My NT husband said that I have always had the spirit to solve problems or take on challenges.... If I had the knowledge early on, our family would have been strong in many ways... with knowledge comes power.

Not only is there nothing wrong with us.... we are superior in many ways..... however we can be just as whiney and victim minded as NTs and that will be our defeat, if we allow that to happen... Onward ever backward never.


Tigger_the_Wing Wrote:
I really don't know how early diagnosis helps if the parents are going to stop loving the child they've got and start mourning the one they think they've 'lost' even earlier than they do now. Sad

There was no 'diagnosis' in my family; my parents just 'got on with' raising us to cope with normal life as best as was possible by explaining, over and over, how to do things.

When my first-born wouldn't make eye-contact I just cuddled and talked to him anyway - read him books, played with him, taught him anything he wanted to learn.

As the others came along, I just carried on what I had been doing, the same as my parents did with me - plenty of sensible interaction, loads of love and constant explanations as to how to get along with others. As socialisation was very much a taught experience for me I supposed it was that way for everyone, so I taught my kids everything and it simply didn't occur to me that they were expected to pick up such things by themselves. The idea that most humans are naturally social is a very recent one to me!

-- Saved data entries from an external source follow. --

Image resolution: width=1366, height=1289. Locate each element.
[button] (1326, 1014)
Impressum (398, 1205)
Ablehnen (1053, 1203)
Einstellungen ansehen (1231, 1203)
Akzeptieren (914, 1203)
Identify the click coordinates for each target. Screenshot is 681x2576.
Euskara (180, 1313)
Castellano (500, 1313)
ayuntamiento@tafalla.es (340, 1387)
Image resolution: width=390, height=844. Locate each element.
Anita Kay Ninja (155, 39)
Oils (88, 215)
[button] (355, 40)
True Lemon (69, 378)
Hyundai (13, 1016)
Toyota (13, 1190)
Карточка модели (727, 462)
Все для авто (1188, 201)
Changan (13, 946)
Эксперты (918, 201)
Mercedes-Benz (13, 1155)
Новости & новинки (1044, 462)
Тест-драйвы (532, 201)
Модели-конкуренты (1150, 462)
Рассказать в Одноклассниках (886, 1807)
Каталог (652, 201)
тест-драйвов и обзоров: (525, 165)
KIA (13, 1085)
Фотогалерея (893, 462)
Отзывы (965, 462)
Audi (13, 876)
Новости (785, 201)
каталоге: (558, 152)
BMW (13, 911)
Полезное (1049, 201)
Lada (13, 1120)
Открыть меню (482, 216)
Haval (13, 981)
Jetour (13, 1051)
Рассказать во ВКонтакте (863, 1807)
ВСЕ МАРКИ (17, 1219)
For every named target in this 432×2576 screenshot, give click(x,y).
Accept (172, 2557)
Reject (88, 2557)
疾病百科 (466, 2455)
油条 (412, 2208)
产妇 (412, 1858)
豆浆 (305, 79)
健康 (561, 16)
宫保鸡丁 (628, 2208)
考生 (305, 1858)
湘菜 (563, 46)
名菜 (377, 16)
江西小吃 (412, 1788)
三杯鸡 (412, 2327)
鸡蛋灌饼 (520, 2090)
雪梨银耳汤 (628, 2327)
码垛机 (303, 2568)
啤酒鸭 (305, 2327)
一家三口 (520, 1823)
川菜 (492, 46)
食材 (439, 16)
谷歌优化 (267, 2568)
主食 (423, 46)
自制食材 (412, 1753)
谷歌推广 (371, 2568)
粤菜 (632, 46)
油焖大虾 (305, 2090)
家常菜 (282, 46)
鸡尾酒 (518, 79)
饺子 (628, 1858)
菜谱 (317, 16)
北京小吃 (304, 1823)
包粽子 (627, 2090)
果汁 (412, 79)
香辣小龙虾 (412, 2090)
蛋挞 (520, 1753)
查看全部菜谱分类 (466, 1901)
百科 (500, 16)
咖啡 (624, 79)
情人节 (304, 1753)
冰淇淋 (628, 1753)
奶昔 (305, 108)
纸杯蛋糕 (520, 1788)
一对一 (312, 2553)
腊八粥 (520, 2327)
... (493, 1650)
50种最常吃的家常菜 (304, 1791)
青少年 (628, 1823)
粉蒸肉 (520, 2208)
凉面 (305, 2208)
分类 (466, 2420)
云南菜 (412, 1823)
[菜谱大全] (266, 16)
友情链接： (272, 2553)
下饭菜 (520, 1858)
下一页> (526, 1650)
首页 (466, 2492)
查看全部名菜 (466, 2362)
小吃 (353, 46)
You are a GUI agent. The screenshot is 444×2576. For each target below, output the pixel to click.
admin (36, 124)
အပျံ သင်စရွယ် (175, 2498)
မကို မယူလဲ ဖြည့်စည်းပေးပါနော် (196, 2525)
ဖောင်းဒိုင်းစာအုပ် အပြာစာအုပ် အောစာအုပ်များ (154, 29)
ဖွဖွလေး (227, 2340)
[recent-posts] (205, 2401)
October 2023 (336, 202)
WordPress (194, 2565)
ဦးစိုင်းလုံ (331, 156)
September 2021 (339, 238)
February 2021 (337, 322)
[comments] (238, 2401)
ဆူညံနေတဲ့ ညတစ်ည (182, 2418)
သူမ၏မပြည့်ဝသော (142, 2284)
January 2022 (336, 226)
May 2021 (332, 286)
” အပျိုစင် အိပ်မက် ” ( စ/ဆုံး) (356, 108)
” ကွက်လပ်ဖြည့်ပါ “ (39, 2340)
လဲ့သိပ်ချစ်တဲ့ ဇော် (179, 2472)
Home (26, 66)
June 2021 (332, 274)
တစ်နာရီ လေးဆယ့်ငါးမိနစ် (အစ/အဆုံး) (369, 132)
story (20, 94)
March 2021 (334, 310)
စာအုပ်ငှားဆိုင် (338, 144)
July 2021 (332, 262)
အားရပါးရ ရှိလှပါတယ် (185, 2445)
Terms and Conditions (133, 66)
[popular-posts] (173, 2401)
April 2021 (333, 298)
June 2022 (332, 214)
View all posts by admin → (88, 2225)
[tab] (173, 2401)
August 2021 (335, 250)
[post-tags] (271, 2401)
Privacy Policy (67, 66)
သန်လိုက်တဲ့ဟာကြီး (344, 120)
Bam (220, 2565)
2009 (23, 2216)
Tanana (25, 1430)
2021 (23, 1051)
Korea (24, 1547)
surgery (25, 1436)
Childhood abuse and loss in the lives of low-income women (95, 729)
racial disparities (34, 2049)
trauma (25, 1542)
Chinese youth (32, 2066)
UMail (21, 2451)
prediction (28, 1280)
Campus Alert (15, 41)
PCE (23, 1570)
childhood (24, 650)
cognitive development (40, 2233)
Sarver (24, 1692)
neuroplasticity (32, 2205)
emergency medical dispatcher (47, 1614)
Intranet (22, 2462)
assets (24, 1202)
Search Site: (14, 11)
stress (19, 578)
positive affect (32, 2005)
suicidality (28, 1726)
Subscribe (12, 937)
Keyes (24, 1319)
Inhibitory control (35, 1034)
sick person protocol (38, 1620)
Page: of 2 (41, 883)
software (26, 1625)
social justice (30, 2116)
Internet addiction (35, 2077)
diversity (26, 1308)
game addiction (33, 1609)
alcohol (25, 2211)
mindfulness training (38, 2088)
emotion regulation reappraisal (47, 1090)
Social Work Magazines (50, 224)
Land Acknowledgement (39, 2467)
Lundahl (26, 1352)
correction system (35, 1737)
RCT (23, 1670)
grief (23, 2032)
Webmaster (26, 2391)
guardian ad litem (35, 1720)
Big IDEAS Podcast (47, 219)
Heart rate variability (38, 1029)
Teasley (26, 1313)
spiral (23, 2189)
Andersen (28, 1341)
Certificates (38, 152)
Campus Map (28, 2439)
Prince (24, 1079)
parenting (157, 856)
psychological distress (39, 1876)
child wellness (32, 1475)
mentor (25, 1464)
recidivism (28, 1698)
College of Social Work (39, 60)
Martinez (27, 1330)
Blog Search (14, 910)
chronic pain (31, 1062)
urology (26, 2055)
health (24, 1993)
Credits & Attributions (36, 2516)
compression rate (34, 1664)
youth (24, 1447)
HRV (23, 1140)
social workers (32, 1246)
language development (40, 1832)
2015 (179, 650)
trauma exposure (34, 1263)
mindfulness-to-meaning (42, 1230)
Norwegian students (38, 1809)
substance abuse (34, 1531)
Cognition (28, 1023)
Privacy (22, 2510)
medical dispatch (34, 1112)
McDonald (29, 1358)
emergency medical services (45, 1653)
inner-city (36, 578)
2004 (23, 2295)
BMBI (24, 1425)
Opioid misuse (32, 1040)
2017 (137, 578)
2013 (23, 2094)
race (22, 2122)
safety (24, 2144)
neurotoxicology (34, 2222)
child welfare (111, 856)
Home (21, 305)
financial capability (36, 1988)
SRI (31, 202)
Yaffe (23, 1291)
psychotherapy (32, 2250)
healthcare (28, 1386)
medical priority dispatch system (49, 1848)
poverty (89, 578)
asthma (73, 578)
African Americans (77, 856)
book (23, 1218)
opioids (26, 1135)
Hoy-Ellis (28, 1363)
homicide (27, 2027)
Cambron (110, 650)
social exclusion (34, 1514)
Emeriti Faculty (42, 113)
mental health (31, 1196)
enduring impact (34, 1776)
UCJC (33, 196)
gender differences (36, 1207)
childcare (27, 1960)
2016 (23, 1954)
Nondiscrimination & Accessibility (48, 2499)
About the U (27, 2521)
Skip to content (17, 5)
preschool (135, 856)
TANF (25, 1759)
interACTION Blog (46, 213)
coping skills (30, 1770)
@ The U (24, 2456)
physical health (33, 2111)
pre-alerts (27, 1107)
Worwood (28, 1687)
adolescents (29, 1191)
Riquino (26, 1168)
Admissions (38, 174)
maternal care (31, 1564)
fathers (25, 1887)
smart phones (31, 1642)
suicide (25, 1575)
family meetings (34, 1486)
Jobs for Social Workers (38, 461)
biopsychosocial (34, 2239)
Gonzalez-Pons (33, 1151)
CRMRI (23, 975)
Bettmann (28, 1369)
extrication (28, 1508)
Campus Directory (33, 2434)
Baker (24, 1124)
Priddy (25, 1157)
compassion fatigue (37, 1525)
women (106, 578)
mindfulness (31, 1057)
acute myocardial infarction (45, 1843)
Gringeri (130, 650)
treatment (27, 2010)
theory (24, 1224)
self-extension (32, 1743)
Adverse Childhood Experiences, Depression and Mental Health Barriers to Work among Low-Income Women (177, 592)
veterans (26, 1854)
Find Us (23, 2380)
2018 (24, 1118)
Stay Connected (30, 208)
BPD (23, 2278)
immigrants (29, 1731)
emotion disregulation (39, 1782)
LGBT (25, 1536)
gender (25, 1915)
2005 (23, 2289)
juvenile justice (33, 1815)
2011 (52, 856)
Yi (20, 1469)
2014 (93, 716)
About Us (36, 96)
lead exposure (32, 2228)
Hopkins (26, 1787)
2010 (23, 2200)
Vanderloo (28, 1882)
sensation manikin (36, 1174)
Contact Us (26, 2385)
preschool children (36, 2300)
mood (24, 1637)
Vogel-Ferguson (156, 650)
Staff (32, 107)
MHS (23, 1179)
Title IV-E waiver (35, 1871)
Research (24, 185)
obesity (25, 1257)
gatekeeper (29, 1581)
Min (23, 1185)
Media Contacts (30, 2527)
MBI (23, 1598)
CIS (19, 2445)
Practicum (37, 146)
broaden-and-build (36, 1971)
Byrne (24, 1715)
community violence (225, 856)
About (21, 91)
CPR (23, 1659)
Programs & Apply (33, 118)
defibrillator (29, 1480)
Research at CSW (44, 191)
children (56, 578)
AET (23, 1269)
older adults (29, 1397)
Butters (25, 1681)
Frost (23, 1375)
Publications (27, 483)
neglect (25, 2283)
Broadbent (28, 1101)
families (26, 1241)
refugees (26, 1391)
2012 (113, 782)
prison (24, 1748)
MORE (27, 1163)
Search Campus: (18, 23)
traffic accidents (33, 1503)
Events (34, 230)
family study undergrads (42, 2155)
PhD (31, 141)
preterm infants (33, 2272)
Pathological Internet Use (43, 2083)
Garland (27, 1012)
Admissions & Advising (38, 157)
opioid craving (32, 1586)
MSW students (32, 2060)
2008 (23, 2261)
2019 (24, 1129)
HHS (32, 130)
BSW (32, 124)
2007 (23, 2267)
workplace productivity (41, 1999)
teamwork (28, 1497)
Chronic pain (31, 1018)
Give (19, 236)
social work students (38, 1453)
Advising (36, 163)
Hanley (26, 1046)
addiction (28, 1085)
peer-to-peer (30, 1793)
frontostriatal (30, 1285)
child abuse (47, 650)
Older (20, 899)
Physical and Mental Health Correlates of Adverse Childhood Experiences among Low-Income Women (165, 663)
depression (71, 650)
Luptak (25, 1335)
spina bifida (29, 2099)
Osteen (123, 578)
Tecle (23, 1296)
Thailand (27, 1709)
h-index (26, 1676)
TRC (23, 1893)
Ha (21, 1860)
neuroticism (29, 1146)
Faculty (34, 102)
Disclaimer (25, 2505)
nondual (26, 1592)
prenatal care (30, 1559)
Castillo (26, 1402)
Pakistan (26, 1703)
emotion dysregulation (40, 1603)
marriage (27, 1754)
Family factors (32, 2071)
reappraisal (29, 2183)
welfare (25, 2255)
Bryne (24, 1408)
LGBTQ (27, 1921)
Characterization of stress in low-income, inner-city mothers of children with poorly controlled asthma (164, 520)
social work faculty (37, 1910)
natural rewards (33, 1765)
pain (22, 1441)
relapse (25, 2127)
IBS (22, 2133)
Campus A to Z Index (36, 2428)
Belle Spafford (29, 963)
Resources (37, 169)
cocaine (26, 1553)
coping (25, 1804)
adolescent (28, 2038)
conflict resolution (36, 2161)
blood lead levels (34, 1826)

I was sometimes criticised by other young mothers that I spent too much time explaining! And for always giving proper scientific explanations to questions instead of fairy-tale ones. Rolleyes

Well, they seem to have grown up OK! The only one with an official diagnosis was diagnosed at nearly 13, only because he had the worst time coping with school.

I initially resisted the idea that there was anything 'wrong' with him - he is exactly like me and most of my family, after all! So I am delighted that I found this site (and not a 'curebie' one) - it confirms my feeling that there is nothing 'wrong' with any of us!